This OLI course registration is independent from any formal education you may be pursuing. There is no instructor monitoring your performance and OLI offers no academic credit for completion.

Who should study French Online?

The French Online course shares certain characteristics with many online or distance-delivered courses, and as a result may not be appropriate for all students. Here are a couple of thoughts on what you might need to succeed.

  • You should be a self-starter. In spite of our best efforts to furnish opportunities for communication in these courses, you will have substantially reduced human contact during your studies. You will need self-discipline to complete the lessons on time and successfully.

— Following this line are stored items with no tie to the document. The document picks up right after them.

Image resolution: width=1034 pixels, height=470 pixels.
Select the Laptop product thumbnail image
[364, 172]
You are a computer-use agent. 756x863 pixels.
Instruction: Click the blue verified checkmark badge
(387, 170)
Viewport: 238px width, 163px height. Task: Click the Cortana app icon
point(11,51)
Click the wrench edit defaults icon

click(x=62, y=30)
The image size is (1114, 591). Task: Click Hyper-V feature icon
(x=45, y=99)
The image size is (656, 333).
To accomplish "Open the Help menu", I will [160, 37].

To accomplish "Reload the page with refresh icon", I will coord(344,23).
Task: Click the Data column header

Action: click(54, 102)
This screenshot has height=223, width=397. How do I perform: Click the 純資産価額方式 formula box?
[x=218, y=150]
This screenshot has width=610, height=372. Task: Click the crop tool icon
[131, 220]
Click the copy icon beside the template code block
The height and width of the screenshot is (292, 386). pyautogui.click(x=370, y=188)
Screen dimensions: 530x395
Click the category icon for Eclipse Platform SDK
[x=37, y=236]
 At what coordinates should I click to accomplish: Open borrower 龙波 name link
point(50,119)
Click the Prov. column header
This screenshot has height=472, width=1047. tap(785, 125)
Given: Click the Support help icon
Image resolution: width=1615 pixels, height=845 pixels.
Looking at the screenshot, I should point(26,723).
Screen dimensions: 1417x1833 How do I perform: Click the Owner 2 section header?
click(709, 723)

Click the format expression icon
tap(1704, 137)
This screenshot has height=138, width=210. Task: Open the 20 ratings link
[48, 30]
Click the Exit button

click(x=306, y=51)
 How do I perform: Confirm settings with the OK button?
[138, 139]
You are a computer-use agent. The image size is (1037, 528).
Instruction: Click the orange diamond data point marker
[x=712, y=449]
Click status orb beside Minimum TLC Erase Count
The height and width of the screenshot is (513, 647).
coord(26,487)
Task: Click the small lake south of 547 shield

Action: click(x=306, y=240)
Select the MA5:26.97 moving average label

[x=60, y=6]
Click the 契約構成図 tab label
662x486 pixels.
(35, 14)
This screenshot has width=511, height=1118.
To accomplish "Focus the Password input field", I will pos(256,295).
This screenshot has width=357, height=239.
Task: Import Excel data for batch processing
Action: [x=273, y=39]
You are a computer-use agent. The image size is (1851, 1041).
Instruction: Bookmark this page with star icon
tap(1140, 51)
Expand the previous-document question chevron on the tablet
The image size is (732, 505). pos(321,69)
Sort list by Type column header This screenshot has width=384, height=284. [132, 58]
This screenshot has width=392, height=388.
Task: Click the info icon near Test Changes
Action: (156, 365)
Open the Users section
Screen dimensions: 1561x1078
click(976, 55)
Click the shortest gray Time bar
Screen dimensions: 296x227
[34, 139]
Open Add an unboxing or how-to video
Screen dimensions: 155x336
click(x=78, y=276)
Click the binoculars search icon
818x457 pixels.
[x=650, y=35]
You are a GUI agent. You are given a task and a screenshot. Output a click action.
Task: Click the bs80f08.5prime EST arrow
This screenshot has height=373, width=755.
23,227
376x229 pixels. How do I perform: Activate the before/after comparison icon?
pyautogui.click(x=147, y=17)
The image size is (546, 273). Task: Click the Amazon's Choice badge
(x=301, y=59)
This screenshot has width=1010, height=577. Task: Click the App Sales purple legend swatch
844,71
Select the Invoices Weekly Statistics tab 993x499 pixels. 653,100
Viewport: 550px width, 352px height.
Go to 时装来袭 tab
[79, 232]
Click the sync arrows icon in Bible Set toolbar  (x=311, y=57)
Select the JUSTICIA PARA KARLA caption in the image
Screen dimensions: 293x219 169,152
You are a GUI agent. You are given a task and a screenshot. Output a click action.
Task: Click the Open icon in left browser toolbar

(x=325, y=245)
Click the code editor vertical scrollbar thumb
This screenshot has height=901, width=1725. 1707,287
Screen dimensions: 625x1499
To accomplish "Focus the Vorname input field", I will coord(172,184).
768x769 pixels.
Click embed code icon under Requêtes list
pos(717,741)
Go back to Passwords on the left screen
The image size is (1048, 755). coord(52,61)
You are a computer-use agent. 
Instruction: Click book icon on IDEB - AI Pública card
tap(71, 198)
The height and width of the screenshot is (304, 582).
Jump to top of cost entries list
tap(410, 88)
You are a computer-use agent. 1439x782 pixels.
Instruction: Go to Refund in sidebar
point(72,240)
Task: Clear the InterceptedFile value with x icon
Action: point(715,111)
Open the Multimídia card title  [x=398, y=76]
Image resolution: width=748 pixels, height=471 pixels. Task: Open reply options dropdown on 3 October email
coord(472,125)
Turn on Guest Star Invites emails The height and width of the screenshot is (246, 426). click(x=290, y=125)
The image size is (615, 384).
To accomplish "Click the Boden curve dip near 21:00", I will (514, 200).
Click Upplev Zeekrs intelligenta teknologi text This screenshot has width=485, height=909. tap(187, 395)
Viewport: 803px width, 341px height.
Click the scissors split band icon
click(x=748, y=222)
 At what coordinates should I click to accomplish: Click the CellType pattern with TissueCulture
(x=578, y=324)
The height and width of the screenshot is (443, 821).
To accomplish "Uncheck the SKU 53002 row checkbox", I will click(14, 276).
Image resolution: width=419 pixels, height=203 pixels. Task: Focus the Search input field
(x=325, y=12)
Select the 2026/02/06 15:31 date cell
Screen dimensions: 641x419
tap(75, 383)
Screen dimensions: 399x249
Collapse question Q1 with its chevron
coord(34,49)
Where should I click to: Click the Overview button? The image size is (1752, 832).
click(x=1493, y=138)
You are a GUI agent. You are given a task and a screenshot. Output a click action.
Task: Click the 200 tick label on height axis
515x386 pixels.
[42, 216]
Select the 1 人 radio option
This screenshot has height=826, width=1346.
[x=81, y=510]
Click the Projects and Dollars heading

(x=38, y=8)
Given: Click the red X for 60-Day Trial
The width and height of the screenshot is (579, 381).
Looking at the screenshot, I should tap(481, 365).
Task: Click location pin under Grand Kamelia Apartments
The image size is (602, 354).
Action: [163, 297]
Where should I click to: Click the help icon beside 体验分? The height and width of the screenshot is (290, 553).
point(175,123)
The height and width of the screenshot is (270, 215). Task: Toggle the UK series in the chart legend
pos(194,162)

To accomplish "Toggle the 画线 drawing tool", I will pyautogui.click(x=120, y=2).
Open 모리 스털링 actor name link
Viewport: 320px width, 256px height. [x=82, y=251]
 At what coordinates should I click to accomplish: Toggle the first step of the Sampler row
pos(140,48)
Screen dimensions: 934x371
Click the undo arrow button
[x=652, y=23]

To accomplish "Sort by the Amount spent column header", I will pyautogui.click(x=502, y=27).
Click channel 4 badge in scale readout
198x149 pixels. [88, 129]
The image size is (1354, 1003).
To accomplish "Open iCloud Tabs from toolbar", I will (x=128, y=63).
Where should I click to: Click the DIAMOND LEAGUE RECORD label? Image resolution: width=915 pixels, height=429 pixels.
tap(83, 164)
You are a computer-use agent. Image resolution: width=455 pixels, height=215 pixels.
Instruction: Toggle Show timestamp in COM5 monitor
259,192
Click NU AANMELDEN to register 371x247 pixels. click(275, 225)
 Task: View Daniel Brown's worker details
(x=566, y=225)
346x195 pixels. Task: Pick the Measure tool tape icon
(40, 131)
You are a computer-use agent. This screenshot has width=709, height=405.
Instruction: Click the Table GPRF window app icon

There are continuous self-check exercises, but you need to be able to recognize when you have (or have not) studied and practiced sufficiently. Seek out as many opportunities as you can to practice on your own, whether it be by watching movies, going to language tables or conversing with native-speaker friends or other students of the language. For class-based students, there are required weekly activities, including a class meeting, a 20-minute meeting with a peer tutor or the instructor, and an evening chat session, but the essential component is your own motivation. Independent learners should find others like them for practice and consider paying a tutor to augment these materials.
  • You must also be comfortable with technology. If you essentially dislike computers, you should not use these materials. In spite of the fact that there is training in the course for all the technologies used, you need to be comfortable with common technologies coming in (word-processing, e-mail, browsers) and be open to learning others.
  • Most of all, you must have a real desire to learn the language. Acquiring a language and familiarity with another culture can change your life, but it takes a willingness to pass through a difficult period when you are awkward, when you make lots of mistakes, when your ideas don't come across, when you may feel that native speakers of the language are underestimating your intelligence. This course should not be mistaken for an easy way to pick up language credit, or some magic potion. It is undoubtedly more difficult than a standard classroom course, but with dedication by the student it can lead to the attainment of similar goals.